Heads up to all the Word marketing people
The Word is the only magazine in our small room that Mrs C reads. This leads to each edition being left....articles outwards! Causing stress to the magazine leaving it dog-eared and in bits unlike the other usual suspects in the specially bought pastel magazine holder. On occasion she removes the Word from the bathroom completely. You can imagine my pain.
Dog eared mag
must be music to Word HQ's ears.
I've got the same problem with the New Yorker
although I feel slightly redeemed by the fact that much of their content is online, and can thus be read while I'm at work.
Perhaps there is a demand for...
A digital Word magazine subscription. Some kind of on-line access to all the articles from the magazine. I think most of us spend an unhealthy amount of time on the Internet, certainly significant amounts of time on this here blog. So what say those responsible for The Word magazine? Any chance of digital access to your magazine. Would anyone like to start the bidding at what would be a fair price for such a service?
Leave it in the bog...
is the answer. And read it gradually over a month.
Actually
I read hardly any of this months edition. It wasnt very good i am afraid so awaiting next issue with eager anticipation.
Obvious question
How do you know it wasn't any good if you didn't read it?
I've read it all.
Picked it clean. Photo-captions; picture agency credits; I've scanned the album reviews for hidden satanic messages. I can only afford one magazine at the moment so this is it.
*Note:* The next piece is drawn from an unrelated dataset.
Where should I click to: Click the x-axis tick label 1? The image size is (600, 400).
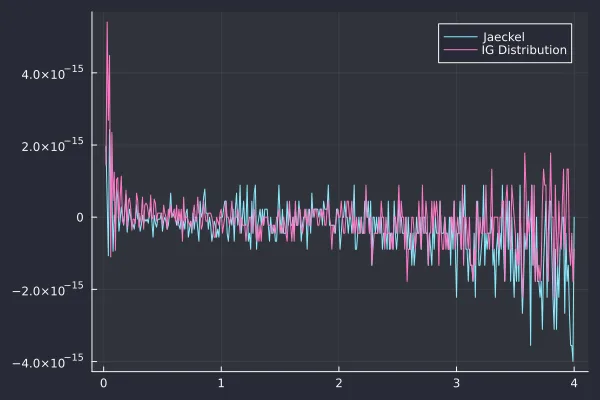coord(221,384)
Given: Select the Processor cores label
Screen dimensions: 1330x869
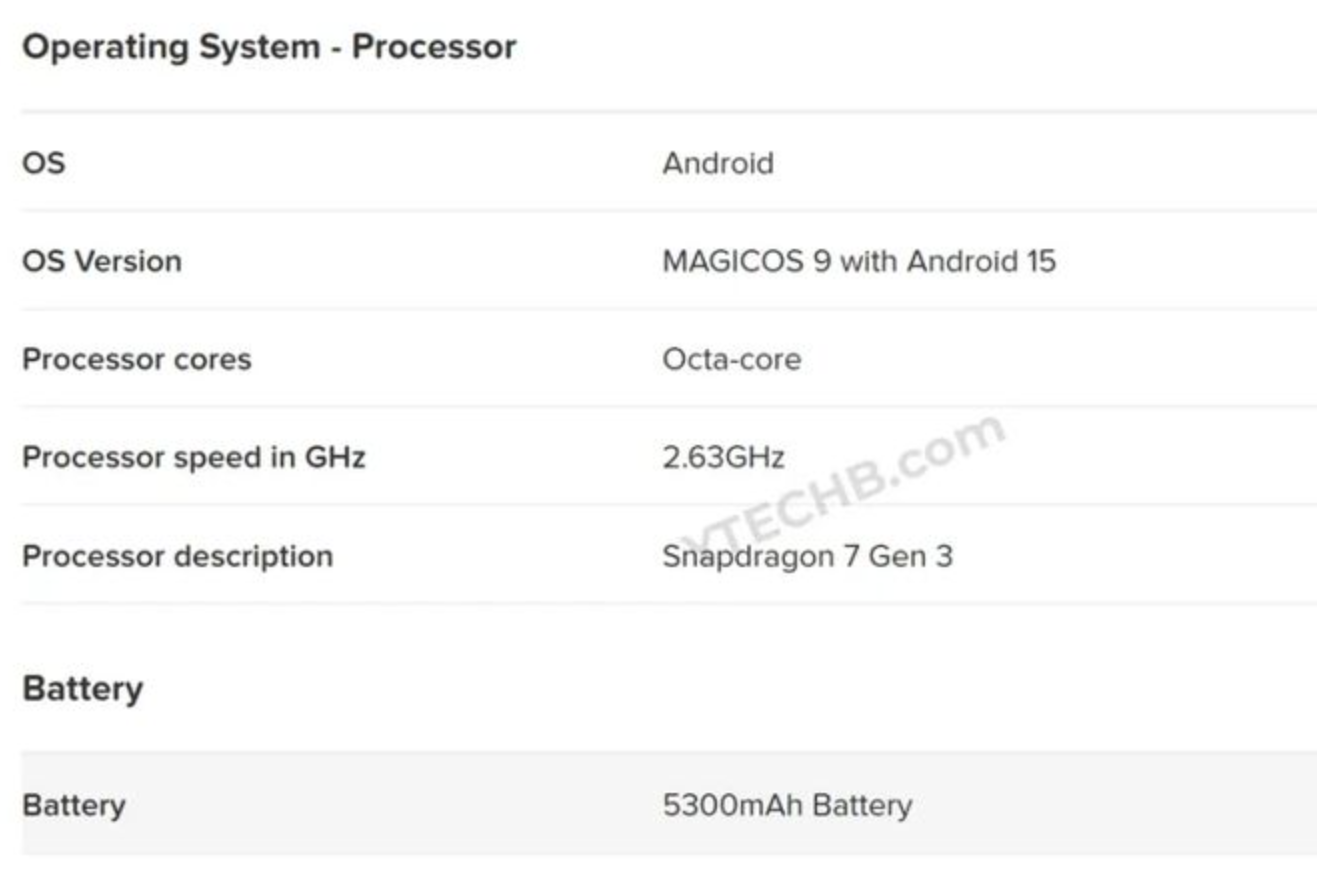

Mind you, I only work one day a week, so there's plenty of time.
I'm the same with the CD. What lifelong gems might I be missing?
These days, if it's not on my iPod, and it's not in my car, a CD hasn't got a chance. I'm not going to put the whole Word CD on my iPod, because I'll only end up wanting to keep about 1/4 of the tracks, so...
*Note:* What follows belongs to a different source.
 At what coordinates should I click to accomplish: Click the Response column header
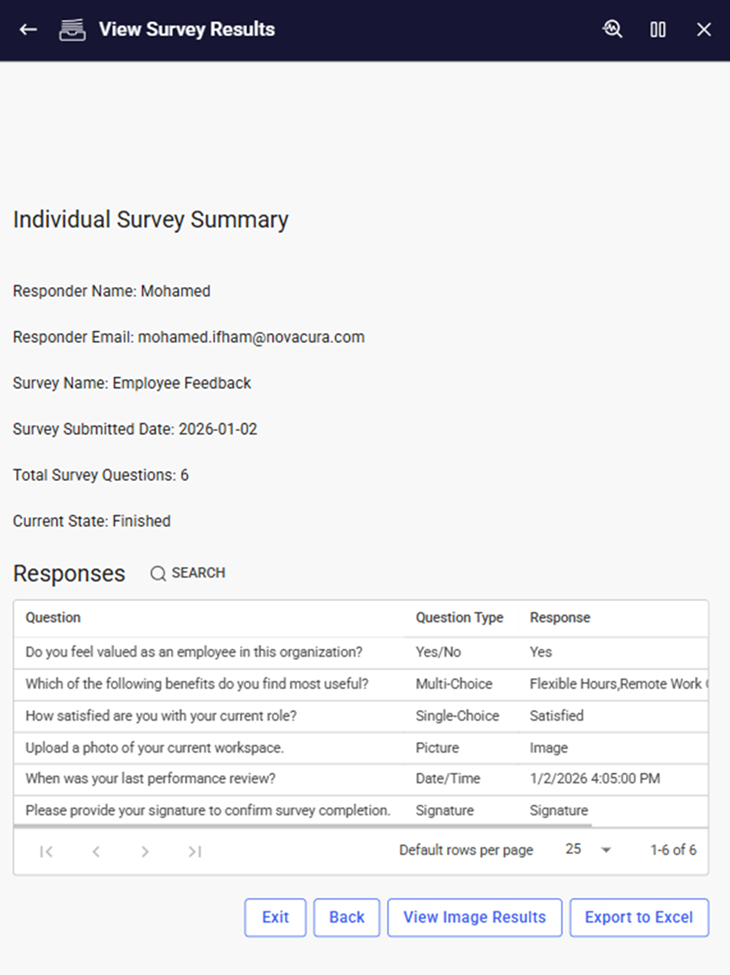[x=560, y=618]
...the CDs end up in my car, about 6 of them at the moment, in anticipation of the necessary long journey when they'll all get a good airing. Current reckoning says I'll have to drive to London to achieve that, and I live in Glasgow.
If the music's been released for the magazine, couldn't you podcast the tracks?
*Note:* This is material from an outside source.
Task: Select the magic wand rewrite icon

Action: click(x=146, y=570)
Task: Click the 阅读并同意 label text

There's an intriguing link here with the Prog discussion: My most loved albums to this day include some 70s prog, which, you may remember, usually took at least 5 listenings to get into. I only managed that then because I didn't have much of a life and I didn't have much of a record collection. With so much music around, so easily accessible, and so little time to give each piece, who knows what gems we might all be missing?
Toilet, trains & other travel
That's how.
I agree with Lucky Tiler. I have a time-finding problem with the CDs - I am 2 or 3 behind and it's an effort to put them on to give them the assessment they surely deserve.
Travel by toilet?
That's a new one on me. Do you just flush yourself down the pan and travel via pipe like that chap in the Barclays ad?
It's a bit like the floo network used by Harry Potter and co,
but a lot less dusty and a little more damp.
The cd
is ripped & copied to the N82. Walk across to the beach, open a bottle or 2 of chilled Beyerskloof pinotage, listen to cd & read the mag whilst toasting under the african sun. Its another one of the things that living in cape town the best. Hehe. Thanks word!
Gratitude
I've carted a bunch of copies into the small room - many thanks for the suggestion.
Happily we've got two bathrooms so I might get a page read before my ...personal time... is terminated by my 14 year old wanting the bathroom. [Rhetorical] Why must he use "my" bathroom"? Ah, no lock on the other one
Thanks comrades
CDs in the WC?
Put a wee CD player in the smallest room too, and, at one track per mid- to long-duration visit, you could listen to all the CD too before the next one comes out.
Or does anyone else find it difficult reading about music while listening to different music?
Never mind how difficult it is to read about music...
..while listening to other music. I'm more concerned about how easy you find it to concentrate on music whilst having a poo.
That depends of course...
...on the nature of the music, and the poo.
As this is now toilet humour in every sense (except maybe "humour"), I think we should draw a line there?